Tiering is also implemented at the cache level. A large cache in a storage system improves performance by retaining large amount of frequently accessed data in a cache; so most reads are served directly from the cache. However, configuring a large cache in the storage system involves more cost. An alternative way to increase the size of the cache is by utilizing the SSDs on the storage system. In cache tiering, SSDs are used to create a large capacity secondary cache and to enable tiering between DRAM (primary cache) and SSDs (secondary cache). Server flash- caching is another tier of cache in which flash-cache card is installed in the server to further enhance the application performance.

server fllash caching

Server flash-caching technology uses intelligent caching software and a PCI Express-based (PCIe) flash card installed on the compute system. This dramatically improves application performance by reducing latency, and accelerates throughput. Server flash-caching technology works in both physical and virtual environments and provides performance acceleration for read-intensive workloads. This technology uses minimal CPU and memory resources from the compute system by offloading flash management onto the PCIe card.

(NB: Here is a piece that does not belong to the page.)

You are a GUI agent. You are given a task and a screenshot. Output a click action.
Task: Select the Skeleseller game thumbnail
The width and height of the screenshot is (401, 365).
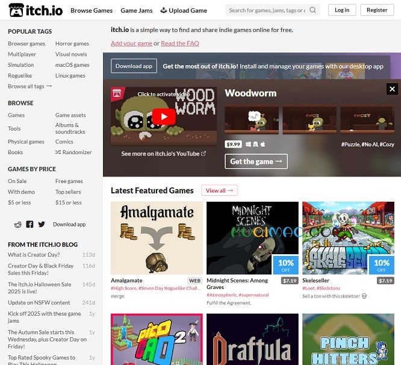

It intelligently determines which data would benefit by sitting in the compute system on PCIe flash and closer to the application. This avoids the latencies associated with I/O access over the network to the storage system. With this, the processing power required for an application’s most frequently referenced data is offloaded from the back-end storage to the PCIe card. Therefore, the storage system can allocate greater processing power to other applications.